Manuel Albares, l'homme du futur rapprochement avec le Maroc

Le nouveau ministre des affaires étrangères fait oublier aux espagnols les tares de Laya Gonzalez

Le ministre espagnol des Affaires étrangères, José Manuel Albares, est apprécié par les Espagnols pour ses tentatives d’apaisement de la tension avec le Maroc, en dépit de la politique non-transparente du chef de gouvernement espagnol, Pedro Sanchez.
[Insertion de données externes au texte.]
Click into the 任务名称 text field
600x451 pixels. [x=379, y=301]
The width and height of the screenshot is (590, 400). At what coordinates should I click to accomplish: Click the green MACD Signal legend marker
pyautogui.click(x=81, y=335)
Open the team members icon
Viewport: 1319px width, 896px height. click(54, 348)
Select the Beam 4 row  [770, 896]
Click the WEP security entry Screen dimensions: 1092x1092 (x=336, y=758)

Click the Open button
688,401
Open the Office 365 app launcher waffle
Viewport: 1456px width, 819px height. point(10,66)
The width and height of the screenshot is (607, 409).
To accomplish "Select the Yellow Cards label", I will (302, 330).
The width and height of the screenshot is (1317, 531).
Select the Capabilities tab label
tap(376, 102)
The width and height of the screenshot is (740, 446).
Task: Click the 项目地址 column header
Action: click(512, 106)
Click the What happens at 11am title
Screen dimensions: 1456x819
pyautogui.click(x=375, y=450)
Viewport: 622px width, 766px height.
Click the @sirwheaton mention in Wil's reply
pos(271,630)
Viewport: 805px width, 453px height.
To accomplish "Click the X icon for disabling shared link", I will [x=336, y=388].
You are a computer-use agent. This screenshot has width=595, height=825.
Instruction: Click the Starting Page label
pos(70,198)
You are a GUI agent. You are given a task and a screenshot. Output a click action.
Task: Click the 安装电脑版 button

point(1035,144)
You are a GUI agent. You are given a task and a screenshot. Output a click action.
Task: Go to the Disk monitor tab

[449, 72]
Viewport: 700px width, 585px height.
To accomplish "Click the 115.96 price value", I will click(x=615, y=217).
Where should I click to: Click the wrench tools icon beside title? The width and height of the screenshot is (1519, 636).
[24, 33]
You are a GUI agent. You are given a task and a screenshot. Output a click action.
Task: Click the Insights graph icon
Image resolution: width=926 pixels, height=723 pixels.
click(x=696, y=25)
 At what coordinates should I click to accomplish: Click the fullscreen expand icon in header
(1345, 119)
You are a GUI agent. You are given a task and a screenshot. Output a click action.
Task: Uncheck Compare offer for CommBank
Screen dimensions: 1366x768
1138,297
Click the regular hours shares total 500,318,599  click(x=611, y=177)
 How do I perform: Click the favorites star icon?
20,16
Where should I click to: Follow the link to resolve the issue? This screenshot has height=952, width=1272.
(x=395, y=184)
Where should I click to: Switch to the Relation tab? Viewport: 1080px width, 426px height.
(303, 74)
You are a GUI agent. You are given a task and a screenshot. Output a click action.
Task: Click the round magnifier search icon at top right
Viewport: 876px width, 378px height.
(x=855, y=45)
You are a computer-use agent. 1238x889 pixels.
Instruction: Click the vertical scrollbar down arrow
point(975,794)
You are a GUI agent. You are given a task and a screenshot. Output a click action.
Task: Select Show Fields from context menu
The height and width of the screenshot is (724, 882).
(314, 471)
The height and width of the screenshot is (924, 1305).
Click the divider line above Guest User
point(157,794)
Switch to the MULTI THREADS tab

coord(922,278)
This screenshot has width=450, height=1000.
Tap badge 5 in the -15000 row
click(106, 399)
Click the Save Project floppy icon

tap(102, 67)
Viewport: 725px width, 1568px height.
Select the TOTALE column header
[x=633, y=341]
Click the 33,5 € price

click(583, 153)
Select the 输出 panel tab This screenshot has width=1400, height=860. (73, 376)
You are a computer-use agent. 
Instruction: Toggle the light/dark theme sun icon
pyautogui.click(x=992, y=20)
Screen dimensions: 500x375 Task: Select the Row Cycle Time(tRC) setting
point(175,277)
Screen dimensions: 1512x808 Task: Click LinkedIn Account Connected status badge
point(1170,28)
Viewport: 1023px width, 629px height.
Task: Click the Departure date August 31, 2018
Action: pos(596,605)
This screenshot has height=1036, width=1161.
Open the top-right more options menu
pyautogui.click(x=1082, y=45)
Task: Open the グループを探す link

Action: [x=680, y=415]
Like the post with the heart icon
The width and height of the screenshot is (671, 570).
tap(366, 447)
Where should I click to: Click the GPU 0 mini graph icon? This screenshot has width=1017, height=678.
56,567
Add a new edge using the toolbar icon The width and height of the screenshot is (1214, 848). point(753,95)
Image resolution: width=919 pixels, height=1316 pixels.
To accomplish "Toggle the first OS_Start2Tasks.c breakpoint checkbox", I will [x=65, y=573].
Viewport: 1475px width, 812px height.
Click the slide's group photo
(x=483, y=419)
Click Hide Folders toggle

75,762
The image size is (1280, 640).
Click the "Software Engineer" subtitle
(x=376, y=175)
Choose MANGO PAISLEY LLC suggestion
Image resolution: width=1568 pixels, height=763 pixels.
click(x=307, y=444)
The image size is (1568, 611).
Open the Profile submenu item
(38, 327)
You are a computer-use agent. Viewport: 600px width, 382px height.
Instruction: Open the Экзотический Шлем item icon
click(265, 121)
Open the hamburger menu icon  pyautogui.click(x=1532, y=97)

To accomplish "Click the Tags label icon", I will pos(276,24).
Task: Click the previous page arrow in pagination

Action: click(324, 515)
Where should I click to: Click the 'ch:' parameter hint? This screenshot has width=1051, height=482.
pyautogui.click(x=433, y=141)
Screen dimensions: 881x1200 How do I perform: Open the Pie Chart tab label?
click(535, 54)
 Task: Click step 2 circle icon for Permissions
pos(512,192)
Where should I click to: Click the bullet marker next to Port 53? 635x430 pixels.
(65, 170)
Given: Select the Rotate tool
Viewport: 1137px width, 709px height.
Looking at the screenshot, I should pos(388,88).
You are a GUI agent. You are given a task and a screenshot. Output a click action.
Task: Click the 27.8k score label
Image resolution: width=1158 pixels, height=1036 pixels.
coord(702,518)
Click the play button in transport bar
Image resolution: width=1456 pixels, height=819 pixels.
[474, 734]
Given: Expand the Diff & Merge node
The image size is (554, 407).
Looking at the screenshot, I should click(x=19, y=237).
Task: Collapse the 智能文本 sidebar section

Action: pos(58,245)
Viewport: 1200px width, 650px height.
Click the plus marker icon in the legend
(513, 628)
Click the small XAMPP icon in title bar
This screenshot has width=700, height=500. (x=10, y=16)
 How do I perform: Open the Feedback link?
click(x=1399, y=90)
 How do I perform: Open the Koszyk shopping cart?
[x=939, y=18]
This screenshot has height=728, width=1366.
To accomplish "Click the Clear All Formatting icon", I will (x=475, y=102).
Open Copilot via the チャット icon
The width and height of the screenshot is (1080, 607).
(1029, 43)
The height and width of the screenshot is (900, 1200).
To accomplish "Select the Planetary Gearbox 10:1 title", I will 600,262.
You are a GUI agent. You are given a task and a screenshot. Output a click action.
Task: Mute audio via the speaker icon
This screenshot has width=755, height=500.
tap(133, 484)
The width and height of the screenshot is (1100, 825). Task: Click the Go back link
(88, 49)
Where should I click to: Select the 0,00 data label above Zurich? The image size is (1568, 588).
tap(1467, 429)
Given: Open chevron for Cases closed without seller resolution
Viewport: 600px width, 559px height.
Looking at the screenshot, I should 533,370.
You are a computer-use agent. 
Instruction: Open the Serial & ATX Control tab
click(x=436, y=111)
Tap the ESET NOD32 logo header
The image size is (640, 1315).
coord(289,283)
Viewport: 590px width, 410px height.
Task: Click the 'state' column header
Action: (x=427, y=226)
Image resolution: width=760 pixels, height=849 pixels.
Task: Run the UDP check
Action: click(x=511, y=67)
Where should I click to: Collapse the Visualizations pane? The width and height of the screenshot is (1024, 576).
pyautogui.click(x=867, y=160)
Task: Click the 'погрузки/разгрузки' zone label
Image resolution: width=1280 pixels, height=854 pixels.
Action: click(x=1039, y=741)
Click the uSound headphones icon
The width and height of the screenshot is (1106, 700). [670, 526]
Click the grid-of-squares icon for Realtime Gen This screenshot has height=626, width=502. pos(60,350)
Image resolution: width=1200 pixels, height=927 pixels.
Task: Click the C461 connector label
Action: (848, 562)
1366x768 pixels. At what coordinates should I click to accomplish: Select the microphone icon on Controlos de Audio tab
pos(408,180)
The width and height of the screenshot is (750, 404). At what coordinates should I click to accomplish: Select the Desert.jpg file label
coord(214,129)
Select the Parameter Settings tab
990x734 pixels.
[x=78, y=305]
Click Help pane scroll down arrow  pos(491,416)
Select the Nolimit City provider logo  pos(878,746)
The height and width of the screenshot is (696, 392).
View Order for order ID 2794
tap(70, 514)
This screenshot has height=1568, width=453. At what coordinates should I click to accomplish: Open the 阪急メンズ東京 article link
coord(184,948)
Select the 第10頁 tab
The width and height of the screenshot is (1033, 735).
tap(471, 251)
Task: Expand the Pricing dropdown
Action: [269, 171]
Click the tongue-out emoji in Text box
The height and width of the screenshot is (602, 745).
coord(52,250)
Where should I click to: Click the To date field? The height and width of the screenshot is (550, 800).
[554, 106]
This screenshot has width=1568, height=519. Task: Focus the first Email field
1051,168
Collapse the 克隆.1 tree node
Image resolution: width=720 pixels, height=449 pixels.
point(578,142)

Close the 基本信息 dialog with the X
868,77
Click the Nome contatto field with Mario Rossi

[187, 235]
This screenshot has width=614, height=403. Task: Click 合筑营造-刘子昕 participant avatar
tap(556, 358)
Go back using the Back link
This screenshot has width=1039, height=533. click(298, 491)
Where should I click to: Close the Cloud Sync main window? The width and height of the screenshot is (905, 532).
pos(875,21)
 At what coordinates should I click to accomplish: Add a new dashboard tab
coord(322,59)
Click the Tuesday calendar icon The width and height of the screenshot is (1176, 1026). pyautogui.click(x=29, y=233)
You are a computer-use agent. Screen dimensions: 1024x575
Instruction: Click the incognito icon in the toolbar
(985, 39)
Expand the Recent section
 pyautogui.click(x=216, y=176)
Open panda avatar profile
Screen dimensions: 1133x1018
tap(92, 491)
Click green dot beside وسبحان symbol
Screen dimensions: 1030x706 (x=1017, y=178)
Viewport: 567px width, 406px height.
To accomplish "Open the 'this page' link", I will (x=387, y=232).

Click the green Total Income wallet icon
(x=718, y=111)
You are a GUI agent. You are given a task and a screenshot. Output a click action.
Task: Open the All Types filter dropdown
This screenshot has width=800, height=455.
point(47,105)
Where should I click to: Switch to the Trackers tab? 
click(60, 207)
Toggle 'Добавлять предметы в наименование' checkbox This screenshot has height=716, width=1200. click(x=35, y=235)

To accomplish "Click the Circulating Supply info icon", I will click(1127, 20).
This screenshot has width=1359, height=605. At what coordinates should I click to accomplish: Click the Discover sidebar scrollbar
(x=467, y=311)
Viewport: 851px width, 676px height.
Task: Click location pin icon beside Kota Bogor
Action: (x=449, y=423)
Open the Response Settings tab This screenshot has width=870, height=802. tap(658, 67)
Le bilan des six premiers mois de José Manuel Albares à la tête du ministère des Affaires étrangères, de l’UE et de la Coopération est mitigé. Pour les Espagnols, Albares est généralement apprécié. Selon un sondage d’opinion réalisé par la société EC Report pour le compte du quotidien espagnol La Razon, sur l’ensemble des ministres du cabinet Sanchez, seules Margarita Robles, la ministre de la Défense (5,3 points sur dix), suivie de Nadia Calviño, ministre de l’Économie (4,9 points) sont les plus appréciées.

Albares, qui n’est à son poste que depuis six mois, est pourtant bien vu. Il occupe la sixième place avec 4,3 points sur un total de 22 ministres. Il supplante ainsi des ministres en exercice depuis juillet 2018, comme Luis Planas et Fernando Grande-Marlaska, respectivement chargés des ministères de l’Agriculture et de l’Intérieur. La note qu’il a obtenue dépasse de loin celle obtenue en juin 2022 (2,8 points) par Laya Gonzalez, qui occupait ce poste avant lui.

Elle avait été placée au dernier rang à cause notamment de sa gestion en catimini de l’affaire de l’entrée secrète et illégale en Espagne de Brahim Ghali, le chef des séparatistes du Polisario, mais à cause de aussi de ses déclarations qui ont envenimé les relations entre Rabat et Madrid depuis et à ce jour. Depuis sa nomination le 10 juillet 2021, M. Albares a tout de même réussi, par ses déclarations, à apaiser plus ou moins la tension entre les deux pays, même s’il est encore tôt pour parler du retour à Madrid de l’ambassadrice marocaine, rappelée pour consultations depuis mai de la même année.

Sphère politique
Dans la sphère politique, l’opposition espagnole tire à boulets rouges sur M. Albares. Dans une interview accordée à Europa Press, la secrétaire de l’Internationale du PP (parti populaire), Valentina Martinez, regrette que l’arrivée d’Albares, diplomate de carrière, n’ait pas signifié de «changement surprenant» dans les grandes questions de politique étrangère pour l’Espagne telles que les relations avec le Maroc, l’UE, les États-Unis et l’Amérique latine.

De l’avis de la députée du PP, si quelque chose résume la politique étrangère du gouvernement et l’image qu’on en a, c’est la rencontre du président du gouvernement, Pedro Sanchez, avec le président américain Joe Biden qui n’a duré que 20 secondes. «L’Espagne d’aujourd’hui n’est pas respectée à l’étranger», déplore-t-elle. Concernant les relations avec le Maroc, le ministre espagnol tente de réparer ce qui a été brisé par sa prédécesseur mais il n’y parvient pas pour la simple raison que le chef de gouvernement, Pedro Sanchez, ne joue pas la transparence dans ses relations avec le Royaume et le régime algérien qui soutient les séparatistes du Polisario.